**EXERCISE**:
Give back, exactly as written, the lines from the beginning of the listing through the one that contains "Click the green Tự".

**INPUT**:
==*==

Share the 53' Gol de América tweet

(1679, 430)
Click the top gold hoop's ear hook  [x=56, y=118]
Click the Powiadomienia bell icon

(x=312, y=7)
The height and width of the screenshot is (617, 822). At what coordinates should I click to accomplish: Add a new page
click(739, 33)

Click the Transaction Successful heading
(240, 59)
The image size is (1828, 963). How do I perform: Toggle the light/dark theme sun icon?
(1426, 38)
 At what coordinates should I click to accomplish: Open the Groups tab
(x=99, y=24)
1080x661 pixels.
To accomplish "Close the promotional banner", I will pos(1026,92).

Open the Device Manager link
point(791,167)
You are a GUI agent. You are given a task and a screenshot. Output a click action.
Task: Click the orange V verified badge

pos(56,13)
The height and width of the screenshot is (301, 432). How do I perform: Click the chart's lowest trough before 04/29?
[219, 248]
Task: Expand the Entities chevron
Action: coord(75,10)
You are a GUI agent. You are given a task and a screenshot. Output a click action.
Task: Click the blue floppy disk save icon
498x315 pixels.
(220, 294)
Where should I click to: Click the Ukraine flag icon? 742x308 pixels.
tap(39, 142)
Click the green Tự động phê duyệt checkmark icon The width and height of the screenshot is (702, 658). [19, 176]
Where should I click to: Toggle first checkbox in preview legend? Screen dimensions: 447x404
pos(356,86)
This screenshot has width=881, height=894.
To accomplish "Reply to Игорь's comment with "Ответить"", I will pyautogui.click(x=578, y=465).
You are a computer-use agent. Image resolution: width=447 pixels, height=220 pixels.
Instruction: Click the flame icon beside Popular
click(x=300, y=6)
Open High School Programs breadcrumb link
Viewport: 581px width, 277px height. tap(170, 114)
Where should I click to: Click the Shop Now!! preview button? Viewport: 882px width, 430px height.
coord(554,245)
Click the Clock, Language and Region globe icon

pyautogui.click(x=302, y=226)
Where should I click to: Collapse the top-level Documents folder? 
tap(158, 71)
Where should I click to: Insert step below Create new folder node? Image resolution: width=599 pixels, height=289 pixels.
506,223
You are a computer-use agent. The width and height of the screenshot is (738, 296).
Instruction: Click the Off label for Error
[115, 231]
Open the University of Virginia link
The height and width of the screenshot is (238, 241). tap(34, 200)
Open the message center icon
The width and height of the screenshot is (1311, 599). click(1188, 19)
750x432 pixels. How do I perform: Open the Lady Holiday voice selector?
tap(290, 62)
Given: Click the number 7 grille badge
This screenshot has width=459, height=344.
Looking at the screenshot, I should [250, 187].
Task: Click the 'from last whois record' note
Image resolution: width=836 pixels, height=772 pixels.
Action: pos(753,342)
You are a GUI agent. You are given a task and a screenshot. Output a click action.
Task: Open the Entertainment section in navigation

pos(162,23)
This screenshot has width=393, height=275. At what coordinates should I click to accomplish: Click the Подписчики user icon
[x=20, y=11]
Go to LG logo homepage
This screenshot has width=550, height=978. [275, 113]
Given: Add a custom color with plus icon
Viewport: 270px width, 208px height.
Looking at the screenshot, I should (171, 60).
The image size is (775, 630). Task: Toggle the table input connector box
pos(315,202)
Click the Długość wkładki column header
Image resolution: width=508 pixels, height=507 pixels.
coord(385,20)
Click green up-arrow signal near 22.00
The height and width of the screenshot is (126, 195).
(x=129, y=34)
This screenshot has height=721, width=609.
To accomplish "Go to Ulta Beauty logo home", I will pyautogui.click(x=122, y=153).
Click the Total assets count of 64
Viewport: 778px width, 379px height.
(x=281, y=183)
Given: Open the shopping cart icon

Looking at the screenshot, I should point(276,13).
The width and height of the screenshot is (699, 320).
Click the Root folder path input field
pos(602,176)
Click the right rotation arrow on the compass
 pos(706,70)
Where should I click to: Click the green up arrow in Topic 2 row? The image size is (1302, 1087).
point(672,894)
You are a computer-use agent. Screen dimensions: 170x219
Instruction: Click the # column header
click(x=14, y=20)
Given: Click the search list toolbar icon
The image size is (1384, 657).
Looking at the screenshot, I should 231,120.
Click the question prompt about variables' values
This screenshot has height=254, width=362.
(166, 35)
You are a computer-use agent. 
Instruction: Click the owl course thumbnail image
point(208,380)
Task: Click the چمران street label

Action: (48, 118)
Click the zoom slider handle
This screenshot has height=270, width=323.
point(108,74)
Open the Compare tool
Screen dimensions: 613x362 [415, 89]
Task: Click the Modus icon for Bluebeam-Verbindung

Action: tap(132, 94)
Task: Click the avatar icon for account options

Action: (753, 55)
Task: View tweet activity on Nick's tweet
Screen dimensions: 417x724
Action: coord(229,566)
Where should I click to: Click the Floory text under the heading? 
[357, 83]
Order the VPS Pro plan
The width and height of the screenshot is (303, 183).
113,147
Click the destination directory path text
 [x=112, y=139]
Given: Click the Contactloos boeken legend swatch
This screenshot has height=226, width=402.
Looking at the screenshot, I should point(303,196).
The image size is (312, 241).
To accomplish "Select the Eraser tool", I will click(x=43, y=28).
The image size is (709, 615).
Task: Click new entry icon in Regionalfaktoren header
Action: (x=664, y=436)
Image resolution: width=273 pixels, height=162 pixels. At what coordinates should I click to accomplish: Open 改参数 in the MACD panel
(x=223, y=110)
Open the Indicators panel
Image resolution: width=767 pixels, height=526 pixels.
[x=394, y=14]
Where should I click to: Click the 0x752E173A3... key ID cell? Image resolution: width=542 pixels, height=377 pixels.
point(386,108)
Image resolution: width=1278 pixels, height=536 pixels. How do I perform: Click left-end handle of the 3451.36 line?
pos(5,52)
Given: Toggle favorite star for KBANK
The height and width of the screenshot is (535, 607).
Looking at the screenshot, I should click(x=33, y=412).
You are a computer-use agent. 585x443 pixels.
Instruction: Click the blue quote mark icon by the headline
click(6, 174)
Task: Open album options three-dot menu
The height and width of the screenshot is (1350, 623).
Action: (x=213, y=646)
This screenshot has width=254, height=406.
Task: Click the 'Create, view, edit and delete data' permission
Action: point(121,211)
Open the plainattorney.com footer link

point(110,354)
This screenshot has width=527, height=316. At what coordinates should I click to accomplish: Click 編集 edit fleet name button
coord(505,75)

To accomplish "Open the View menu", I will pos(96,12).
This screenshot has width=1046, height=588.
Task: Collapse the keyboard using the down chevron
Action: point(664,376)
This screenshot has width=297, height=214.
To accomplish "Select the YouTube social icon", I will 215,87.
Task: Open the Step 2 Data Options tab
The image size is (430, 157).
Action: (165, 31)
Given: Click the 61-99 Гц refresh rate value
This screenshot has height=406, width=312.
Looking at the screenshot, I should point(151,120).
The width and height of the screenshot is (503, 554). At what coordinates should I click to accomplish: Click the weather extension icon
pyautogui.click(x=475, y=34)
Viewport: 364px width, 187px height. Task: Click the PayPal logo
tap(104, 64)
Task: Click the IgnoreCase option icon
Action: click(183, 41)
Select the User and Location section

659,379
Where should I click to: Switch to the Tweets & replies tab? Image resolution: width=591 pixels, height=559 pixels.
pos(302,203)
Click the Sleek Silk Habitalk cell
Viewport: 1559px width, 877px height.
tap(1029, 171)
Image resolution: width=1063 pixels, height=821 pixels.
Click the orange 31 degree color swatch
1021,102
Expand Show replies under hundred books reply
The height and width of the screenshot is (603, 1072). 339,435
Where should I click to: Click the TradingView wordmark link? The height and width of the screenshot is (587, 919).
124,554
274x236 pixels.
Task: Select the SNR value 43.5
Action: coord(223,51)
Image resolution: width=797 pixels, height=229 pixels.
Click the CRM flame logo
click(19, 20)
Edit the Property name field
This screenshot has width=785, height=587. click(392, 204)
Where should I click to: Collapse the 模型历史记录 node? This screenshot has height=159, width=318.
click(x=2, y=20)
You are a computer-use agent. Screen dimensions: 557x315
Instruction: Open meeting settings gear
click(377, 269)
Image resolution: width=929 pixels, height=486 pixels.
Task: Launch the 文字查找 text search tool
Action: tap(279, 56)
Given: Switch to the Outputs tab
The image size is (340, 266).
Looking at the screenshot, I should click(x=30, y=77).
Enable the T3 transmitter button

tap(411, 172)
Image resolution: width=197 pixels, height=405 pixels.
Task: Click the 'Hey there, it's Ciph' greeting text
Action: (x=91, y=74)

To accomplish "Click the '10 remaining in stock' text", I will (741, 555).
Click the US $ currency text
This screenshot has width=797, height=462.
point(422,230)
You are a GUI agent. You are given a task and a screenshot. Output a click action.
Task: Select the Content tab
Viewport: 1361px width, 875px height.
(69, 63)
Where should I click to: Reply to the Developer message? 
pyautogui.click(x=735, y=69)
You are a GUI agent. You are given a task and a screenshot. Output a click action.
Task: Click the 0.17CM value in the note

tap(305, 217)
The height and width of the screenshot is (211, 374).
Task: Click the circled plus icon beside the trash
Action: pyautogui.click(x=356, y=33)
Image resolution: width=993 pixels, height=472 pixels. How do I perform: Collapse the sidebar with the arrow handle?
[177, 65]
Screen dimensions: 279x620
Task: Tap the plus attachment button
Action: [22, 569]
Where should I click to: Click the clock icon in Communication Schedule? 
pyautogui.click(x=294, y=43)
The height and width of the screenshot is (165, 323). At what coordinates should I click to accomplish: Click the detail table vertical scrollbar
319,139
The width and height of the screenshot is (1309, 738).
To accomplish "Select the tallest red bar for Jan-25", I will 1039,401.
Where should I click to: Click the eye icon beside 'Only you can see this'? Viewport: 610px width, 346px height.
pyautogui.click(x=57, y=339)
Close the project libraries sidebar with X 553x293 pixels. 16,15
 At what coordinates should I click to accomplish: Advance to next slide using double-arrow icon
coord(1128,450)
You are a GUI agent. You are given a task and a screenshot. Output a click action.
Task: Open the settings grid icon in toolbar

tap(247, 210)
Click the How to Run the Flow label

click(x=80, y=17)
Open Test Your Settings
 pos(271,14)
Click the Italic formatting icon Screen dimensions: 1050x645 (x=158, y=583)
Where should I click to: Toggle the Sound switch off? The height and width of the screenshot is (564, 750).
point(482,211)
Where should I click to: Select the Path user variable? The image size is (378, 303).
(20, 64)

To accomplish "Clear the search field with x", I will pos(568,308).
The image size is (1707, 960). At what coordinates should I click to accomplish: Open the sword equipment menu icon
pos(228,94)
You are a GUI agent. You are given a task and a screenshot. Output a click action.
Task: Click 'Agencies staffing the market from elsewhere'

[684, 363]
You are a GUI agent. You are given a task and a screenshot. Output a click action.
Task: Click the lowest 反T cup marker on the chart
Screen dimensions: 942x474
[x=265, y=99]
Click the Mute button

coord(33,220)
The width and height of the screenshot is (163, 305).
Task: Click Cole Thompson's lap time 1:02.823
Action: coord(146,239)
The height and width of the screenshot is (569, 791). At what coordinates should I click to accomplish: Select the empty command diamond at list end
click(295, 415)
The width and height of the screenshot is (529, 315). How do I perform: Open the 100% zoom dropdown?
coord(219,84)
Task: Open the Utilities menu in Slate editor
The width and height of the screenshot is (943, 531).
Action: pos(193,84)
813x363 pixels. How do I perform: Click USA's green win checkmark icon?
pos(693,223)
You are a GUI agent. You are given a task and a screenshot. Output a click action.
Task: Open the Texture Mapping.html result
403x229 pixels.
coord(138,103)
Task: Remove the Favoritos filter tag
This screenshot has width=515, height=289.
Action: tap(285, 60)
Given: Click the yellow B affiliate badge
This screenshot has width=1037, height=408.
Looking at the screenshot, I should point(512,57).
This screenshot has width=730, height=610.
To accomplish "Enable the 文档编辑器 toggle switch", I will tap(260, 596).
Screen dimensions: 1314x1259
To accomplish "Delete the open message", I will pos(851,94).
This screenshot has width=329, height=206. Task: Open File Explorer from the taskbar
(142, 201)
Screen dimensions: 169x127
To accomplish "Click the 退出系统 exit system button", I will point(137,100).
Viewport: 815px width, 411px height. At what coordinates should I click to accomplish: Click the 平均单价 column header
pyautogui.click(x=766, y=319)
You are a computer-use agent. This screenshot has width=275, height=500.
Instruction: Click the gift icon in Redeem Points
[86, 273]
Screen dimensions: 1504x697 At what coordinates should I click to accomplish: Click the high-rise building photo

==*==

**ANSWER SPACE**:
Share the 53' Gol de América tweet

(1679, 430)
Click the top gold hoop's ear hook  [x=56, y=118]
Click the Powiadomienia bell icon

(x=312, y=7)
The height and width of the screenshot is (617, 822). At what coordinates should I click to accomplish: Add a new page
click(739, 33)

Click the Transaction Successful heading
(240, 59)
The image size is (1828, 963). How do I perform: Toggle the light/dark theme sun icon?
(1426, 38)
 At what coordinates should I click to accomplish: Open the Groups tab
(x=99, y=24)
1080x661 pixels.
To accomplish "Close the promotional banner", I will pos(1026,92).

Open the Device Manager link
point(791,167)
You are a GUI agent. You are given a task and a screenshot. Output a click action.
Task: Click the orange V verified badge

pos(56,13)
The height and width of the screenshot is (301, 432). How do I perform: Click the chart's lowest trough before 04/29?
[219, 248]
Task: Expand the Entities chevron
Action: coord(75,10)
You are a GUI agent. You are given a task and a screenshot. Output a click action.
Task: Click the blue floppy disk save icon
498x315 pixels.
(220, 294)
Where should I click to: Click the Ukraine flag icon? 742x308 pixels.
tap(39, 142)
Click the green Tự động phê duyệt checkmark icon The width and height of the screenshot is (702, 658). [19, 176]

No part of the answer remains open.